ACTION ITEM: What is needed is an exact copy of every record.

--- START ---

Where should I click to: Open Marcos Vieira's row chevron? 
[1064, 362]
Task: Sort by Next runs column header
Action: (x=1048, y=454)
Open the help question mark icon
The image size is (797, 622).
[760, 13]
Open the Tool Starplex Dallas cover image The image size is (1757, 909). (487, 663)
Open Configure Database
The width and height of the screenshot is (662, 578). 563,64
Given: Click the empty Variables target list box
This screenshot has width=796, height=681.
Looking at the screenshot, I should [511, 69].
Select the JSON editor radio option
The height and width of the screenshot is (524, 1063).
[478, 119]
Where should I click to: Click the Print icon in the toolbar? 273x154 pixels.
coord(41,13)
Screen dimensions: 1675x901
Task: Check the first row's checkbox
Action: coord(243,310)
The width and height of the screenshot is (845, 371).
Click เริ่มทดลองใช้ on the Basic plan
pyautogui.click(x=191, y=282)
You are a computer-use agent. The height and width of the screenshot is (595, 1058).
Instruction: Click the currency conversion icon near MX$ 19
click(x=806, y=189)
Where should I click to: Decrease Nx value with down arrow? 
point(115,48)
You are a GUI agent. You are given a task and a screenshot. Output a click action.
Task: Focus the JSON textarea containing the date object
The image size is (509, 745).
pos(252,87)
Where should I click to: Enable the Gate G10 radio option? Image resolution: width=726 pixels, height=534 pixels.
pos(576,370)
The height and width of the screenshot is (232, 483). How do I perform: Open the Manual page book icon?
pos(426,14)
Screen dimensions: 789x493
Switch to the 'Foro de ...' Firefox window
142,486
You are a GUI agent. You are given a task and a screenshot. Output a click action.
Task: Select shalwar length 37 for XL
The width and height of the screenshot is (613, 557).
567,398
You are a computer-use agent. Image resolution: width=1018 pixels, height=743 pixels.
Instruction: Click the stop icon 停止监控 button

--- END ---

SOLUTION TO THIS TASK:
Where should I click to: Open Marcos Vieira's row chevron? 
[1064, 362]
Task: Sort by Next runs column header
Action: (x=1048, y=454)
Open the help question mark icon
The image size is (797, 622).
[760, 13]
Open the Tool Starplex Dallas cover image The image size is (1757, 909). (487, 663)
Open Configure Database
The width and height of the screenshot is (662, 578). 563,64
Given: Click the empty Variables target list box
This screenshot has width=796, height=681.
Looking at the screenshot, I should [511, 69].
Select the JSON editor radio option
The height and width of the screenshot is (524, 1063).
[478, 119]
Where should I click to: Click the Print icon in the toolbar? 273x154 pixels.
coord(41,13)
Screen dimensions: 1675x901
Task: Check the first row's checkbox
Action: coord(243,310)
The width and height of the screenshot is (845, 371).
Click เริ่มทดลองใช้ on the Basic plan
pyautogui.click(x=191, y=282)
You are a computer-use agent. The height and width of the screenshot is (595, 1058).
Instruction: Click the currency conversion icon near MX$ 19
click(x=806, y=189)
Where should I click to: Decrease Nx value with down arrow? 
point(115,48)
You are a GUI agent. You are given a task and a screenshot. Output a click action.
Task: Focus the JSON textarea containing the date object
The image size is (509, 745).
pos(252,87)
Where should I click to: Enable the Gate G10 radio option? Image resolution: width=726 pixels, height=534 pixels.
pos(576,370)
The height and width of the screenshot is (232, 483). How do I perform: Open the Manual page book icon?
pos(426,14)
Screen dimensions: 789x493
Switch to the 'Foro de ...' Firefox window
142,486
You are a GUI agent. You are given a task and a screenshot. Output a click action.
Task: Select shalwar length 37 for XL
The width and height of the screenshot is (613, 557).
567,398
You are a computer-use agent. Image resolution: width=1018 pixels, height=743 pixels.
Instruction: Click the stop icon 停止监控 button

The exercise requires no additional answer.